● The task
Would you reproduce the whole listing exactly, dropping any pictures it holds?

========

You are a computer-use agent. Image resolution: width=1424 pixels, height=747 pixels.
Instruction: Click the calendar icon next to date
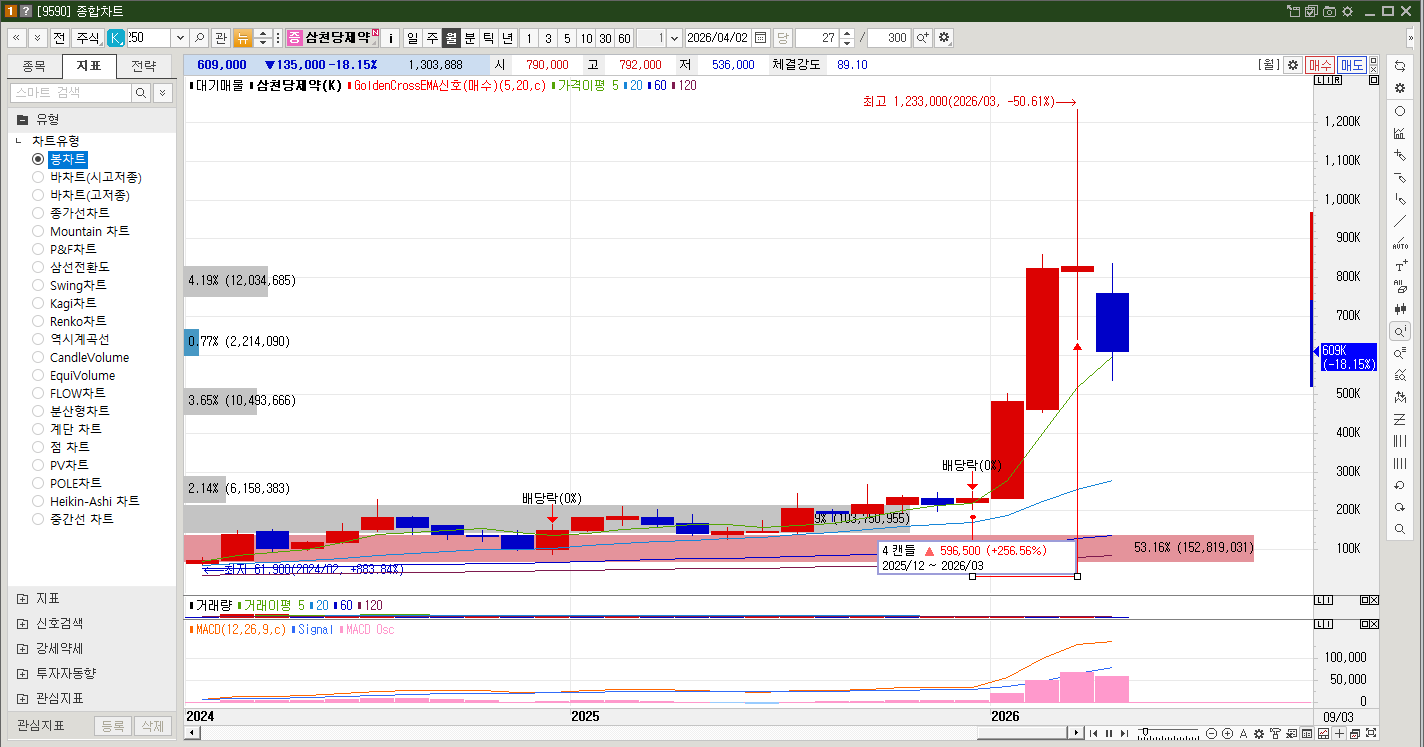760,38
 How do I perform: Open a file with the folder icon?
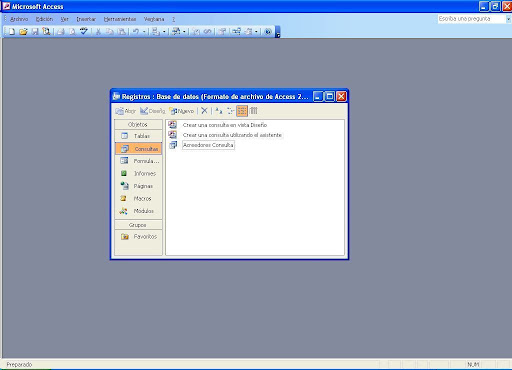coord(23,32)
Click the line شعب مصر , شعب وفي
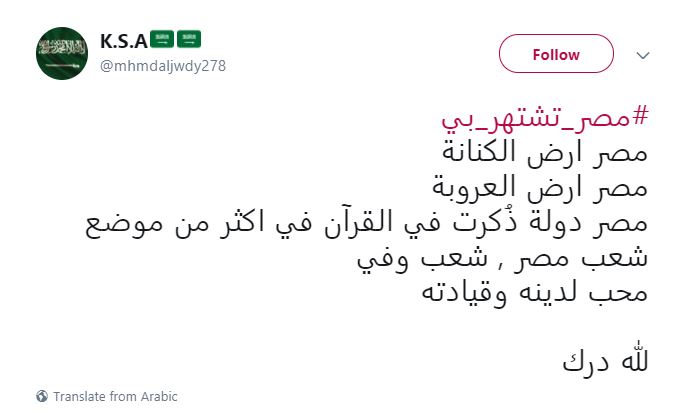The image size is (694, 416). click(x=502, y=259)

========

● Exercise solution
You are a computer-use agent. Image resolution: width=1424 pixels, height=747 pixels.
Instruction: Click the calendar icon next to date
760,38
 How do I perform: Open a file with the folder icon?
coord(23,32)
Click the line شعب مصر , شعب وفي
The image size is (694, 416). click(x=502, y=259)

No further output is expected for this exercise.